> [Work instructions]: Reproduce the rows below verbatim, beginning at the line that contains "Select the OpenJDK 8 (LTS) version" and continuing through the final row, both ends included.

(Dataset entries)
------

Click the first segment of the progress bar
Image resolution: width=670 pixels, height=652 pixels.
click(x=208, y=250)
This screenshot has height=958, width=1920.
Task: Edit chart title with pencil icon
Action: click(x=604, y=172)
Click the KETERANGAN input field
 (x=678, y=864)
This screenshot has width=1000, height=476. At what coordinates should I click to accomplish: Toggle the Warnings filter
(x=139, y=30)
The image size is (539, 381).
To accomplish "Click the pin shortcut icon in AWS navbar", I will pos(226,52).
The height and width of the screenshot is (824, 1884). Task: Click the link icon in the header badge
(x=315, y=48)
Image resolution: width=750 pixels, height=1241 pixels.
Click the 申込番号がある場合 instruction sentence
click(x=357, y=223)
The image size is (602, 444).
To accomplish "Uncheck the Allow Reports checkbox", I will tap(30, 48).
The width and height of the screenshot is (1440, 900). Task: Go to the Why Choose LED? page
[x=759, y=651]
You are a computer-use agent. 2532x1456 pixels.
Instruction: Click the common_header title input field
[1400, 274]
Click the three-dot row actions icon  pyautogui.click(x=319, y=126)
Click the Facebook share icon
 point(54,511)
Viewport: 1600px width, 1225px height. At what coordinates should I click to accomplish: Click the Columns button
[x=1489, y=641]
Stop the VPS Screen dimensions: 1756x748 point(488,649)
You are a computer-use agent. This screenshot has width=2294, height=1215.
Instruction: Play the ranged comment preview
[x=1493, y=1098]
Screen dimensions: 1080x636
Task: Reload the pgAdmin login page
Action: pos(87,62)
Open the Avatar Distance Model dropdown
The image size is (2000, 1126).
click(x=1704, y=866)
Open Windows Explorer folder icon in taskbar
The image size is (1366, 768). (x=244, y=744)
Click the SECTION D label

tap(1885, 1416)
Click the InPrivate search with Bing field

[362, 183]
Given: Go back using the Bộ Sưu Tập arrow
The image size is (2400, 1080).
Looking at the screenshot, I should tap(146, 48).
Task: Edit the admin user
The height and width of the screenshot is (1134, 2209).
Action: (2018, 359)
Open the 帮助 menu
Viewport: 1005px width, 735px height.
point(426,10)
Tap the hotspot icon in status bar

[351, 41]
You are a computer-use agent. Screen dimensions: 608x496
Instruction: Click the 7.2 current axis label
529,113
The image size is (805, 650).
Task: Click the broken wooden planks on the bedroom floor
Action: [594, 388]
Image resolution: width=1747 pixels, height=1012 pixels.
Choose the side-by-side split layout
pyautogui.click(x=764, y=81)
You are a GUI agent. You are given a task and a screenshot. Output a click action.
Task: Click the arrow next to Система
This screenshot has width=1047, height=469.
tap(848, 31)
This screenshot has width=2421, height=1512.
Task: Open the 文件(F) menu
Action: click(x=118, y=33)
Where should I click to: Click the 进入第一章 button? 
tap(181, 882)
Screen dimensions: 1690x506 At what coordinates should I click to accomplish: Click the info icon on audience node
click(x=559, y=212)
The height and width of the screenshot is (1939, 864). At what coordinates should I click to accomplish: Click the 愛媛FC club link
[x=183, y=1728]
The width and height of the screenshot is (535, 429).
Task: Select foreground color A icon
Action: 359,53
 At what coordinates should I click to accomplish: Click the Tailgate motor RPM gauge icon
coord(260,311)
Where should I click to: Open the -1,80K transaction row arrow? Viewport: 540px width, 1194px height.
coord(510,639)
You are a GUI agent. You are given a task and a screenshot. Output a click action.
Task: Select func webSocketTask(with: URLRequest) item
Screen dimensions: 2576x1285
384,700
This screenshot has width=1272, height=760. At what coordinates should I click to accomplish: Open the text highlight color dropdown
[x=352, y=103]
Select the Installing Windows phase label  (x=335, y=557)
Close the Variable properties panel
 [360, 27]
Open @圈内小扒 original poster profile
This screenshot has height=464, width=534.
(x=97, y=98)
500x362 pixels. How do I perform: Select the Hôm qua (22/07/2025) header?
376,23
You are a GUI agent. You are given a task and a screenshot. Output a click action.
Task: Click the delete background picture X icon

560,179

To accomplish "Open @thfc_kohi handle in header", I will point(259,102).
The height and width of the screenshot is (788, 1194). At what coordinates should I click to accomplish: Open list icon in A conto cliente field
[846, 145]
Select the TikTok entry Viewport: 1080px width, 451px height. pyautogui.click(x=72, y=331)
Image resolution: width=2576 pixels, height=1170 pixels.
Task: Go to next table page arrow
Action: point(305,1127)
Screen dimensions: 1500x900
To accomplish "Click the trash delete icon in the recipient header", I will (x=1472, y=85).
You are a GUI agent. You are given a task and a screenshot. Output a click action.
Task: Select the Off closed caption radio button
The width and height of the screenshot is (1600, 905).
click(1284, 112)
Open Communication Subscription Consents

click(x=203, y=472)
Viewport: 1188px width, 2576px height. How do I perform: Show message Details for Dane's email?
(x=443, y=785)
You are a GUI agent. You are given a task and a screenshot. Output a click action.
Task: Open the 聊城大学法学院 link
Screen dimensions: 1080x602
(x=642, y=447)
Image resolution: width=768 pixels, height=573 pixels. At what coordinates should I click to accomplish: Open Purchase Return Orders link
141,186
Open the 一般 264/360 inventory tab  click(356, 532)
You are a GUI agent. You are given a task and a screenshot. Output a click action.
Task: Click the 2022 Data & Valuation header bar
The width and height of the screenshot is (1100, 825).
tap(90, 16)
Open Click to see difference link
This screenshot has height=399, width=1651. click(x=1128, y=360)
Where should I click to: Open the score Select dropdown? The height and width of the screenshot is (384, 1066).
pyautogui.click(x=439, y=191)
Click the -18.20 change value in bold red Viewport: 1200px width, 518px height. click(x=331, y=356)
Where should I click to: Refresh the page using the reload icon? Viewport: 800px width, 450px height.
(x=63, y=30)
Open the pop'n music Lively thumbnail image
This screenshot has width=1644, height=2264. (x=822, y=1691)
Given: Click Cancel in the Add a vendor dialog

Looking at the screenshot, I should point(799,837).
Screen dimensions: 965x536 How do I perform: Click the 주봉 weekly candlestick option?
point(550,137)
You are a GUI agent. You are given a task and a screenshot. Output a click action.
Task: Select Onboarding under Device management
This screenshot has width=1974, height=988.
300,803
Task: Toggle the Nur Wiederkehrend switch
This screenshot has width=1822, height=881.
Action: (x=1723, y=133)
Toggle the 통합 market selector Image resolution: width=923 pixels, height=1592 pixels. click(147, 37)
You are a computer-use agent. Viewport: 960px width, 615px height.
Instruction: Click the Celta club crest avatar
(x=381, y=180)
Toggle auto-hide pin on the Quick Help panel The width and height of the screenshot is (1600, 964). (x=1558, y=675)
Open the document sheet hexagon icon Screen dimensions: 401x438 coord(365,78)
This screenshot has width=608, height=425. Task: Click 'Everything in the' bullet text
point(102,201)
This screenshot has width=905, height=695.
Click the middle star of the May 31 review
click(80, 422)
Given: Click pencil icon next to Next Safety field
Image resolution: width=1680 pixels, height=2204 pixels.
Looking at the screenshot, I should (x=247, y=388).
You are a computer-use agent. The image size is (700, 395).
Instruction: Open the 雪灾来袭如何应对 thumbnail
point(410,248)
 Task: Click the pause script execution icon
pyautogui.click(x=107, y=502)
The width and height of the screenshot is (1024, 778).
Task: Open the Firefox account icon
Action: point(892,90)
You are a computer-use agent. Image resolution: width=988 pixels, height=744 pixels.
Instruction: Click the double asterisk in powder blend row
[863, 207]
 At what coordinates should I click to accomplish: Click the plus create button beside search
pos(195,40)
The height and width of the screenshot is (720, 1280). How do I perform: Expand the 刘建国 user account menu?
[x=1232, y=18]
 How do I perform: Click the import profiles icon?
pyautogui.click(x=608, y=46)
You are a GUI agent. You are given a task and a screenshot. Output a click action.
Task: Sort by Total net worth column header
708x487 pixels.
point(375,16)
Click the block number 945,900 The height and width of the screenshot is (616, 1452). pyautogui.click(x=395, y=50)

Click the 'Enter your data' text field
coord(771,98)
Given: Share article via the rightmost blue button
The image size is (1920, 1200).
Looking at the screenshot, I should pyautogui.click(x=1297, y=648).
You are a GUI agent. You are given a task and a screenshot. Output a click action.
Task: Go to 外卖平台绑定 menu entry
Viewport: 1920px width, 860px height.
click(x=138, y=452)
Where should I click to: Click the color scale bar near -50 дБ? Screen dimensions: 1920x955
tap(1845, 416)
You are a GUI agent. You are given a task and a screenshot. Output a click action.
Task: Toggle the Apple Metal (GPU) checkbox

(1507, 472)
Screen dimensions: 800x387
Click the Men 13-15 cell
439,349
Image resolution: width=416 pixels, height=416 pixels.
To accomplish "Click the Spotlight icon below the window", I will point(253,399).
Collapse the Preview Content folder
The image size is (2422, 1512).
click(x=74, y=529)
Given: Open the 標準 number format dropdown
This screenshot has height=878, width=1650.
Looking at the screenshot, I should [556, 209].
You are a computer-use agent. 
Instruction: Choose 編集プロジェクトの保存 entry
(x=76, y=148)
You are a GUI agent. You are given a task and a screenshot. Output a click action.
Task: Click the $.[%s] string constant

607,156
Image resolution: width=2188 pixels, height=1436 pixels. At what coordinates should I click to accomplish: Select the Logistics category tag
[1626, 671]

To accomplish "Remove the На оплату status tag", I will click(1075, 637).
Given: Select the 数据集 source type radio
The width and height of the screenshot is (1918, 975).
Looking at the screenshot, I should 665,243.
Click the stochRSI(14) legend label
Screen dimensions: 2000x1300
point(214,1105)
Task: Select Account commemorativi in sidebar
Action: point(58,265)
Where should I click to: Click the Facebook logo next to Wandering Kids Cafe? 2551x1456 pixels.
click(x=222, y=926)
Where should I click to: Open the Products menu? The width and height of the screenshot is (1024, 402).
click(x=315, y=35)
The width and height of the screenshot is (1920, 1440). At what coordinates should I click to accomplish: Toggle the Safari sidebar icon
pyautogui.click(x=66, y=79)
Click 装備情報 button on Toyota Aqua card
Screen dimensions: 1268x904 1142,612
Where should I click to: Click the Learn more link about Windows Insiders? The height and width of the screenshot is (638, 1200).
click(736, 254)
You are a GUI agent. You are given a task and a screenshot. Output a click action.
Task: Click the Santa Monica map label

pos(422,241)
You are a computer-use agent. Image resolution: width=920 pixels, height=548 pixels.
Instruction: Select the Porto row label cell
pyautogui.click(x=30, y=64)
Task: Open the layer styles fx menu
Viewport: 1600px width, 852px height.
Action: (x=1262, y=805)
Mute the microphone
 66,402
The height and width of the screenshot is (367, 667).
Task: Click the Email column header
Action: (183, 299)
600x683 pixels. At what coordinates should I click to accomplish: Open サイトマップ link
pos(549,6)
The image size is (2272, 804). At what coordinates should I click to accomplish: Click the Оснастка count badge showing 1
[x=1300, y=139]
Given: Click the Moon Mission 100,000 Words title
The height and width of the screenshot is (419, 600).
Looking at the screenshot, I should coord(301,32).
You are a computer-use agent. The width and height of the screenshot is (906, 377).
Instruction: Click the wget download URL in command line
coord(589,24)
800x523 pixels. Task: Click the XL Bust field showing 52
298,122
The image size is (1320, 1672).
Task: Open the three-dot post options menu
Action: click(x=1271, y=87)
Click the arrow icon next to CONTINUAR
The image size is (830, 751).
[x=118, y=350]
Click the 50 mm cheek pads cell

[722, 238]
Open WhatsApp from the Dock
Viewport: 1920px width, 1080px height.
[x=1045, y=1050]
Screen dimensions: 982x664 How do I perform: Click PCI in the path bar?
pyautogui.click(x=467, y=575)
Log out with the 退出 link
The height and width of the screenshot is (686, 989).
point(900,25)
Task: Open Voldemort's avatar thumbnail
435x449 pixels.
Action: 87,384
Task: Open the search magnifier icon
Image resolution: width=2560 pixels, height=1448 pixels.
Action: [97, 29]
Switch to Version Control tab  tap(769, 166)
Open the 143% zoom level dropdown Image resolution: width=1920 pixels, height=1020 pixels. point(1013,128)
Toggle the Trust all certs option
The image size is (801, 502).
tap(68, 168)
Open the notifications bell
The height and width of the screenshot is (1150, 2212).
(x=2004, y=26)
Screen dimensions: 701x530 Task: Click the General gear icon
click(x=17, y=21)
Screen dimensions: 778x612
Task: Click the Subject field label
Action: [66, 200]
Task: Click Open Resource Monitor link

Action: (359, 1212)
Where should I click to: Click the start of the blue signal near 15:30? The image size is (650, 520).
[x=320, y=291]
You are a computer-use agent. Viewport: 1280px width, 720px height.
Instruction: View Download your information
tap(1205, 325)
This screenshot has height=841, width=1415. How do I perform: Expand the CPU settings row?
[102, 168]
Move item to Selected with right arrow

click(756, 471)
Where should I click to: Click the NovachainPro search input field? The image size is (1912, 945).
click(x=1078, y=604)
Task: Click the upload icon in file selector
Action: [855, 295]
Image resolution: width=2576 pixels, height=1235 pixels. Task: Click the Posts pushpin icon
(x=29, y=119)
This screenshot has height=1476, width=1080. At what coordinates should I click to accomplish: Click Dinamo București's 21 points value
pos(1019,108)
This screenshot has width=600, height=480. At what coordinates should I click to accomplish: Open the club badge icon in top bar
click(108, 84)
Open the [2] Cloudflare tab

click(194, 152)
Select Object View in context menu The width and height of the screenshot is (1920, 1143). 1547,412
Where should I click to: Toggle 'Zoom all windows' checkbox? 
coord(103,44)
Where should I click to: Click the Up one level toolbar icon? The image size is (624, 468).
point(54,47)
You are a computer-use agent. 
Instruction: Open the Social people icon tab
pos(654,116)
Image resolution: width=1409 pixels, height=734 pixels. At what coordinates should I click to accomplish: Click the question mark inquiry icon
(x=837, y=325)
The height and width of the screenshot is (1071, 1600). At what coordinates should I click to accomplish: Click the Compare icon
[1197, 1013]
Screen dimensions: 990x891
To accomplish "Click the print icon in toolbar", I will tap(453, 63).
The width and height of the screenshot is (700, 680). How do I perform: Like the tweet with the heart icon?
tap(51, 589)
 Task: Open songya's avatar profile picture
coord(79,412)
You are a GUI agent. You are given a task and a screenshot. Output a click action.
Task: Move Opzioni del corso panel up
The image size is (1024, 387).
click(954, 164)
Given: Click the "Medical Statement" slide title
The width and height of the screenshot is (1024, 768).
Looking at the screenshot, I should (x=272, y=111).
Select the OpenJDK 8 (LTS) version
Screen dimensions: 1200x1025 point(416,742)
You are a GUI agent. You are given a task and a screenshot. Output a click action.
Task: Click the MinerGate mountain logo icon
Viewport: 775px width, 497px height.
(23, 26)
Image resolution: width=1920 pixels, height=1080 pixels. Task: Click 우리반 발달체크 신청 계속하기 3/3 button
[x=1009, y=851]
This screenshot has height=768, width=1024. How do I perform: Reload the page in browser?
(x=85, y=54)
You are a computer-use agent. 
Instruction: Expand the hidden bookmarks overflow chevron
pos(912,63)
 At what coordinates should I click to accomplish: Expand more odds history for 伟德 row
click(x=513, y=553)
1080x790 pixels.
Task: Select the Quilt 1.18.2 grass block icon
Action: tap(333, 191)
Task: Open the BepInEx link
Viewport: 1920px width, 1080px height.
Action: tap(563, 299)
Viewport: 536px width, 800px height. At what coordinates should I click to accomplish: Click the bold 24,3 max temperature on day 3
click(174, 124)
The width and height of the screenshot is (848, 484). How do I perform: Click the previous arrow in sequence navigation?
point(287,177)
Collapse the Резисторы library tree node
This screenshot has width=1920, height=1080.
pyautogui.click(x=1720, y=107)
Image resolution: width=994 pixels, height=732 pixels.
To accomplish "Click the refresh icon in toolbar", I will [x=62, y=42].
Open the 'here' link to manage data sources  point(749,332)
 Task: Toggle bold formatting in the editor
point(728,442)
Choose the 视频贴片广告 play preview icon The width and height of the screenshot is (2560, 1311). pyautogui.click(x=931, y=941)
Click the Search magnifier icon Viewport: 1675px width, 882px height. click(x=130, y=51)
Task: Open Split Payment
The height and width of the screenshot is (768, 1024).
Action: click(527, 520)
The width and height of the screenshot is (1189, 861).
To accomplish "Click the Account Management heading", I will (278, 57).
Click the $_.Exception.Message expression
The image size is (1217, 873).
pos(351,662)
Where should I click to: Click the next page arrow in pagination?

------

> [The solution]:
Select the OpenJDK 8 (LTS) version
Screen dimensions: 1200x1025 point(416,742)
You are a GUI agent. You are given a task and a screenshot. Output a click action.
Task: Click the MinerGate mountain logo icon
Viewport: 775px width, 497px height.
(23, 26)
Image resolution: width=1920 pixels, height=1080 pixels. Task: Click 우리반 발달체크 신청 계속하기 3/3 button
[x=1009, y=851]
This screenshot has height=768, width=1024. How do I perform: Reload the page in browser?
(x=85, y=54)
You are a computer-use agent. 
Instruction: Expand the hidden bookmarks overflow chevron
pos(912,63)
 At what coordinates should I click to accomplish: Expand more odds history for 伟德 row
click(x=513, y=553)
1080x790 pixels.
Task: Select the Quilt 1.18.2 grass block icon
Action: tap(333, 191)
Task: Open the BepInEx link
Viewport: 1920px width, 1080px height.
Action: tap(563, 299)
Viewport: 536px width, 800px height. At what coordinates should I click to accomplish: Click the bold 24,3 max temperature on day 3
click(174, 124)
The width and height of the screenshot is (848, 484). How do I perform: Click the previous arrow in sequence navigation?
point(287,177)
Collapse the Резисторы library tree node
This screenshot has width=1920, height=1080.
pyautogui.click(x=1720, y=107)
Image resolution: width=994 pixels, height=732 pixels.
To accomplish "Click the refresh icon in toolbar", I will [x=62, y=42].
Open the 'here' link to manage data sources  point(749,332)
 Task: Toggle bold formatting in the editor
point(728,442)
Choose the 视频贴片广告 play preview icon The width and height of the screenshot is (2560, 1311). pyautogui.click(x=931, y=941)
Click the Search magnifier icon Viewport: 1675px width, 882px height. click(x=130, y=51)
Task: Open Split Payment
The height and width of the screenshot is (768, 1024).
Action: click(527, 520)
The width and height of the screenshot is (1189, 861).
To accomplish "Click the Account Management heading", I will (278, 57).
Click the $_.Exception.Message expression
The image size is (1217, 873).
pos(351,662)
Where should I click to: Click the next page arrow in pagination?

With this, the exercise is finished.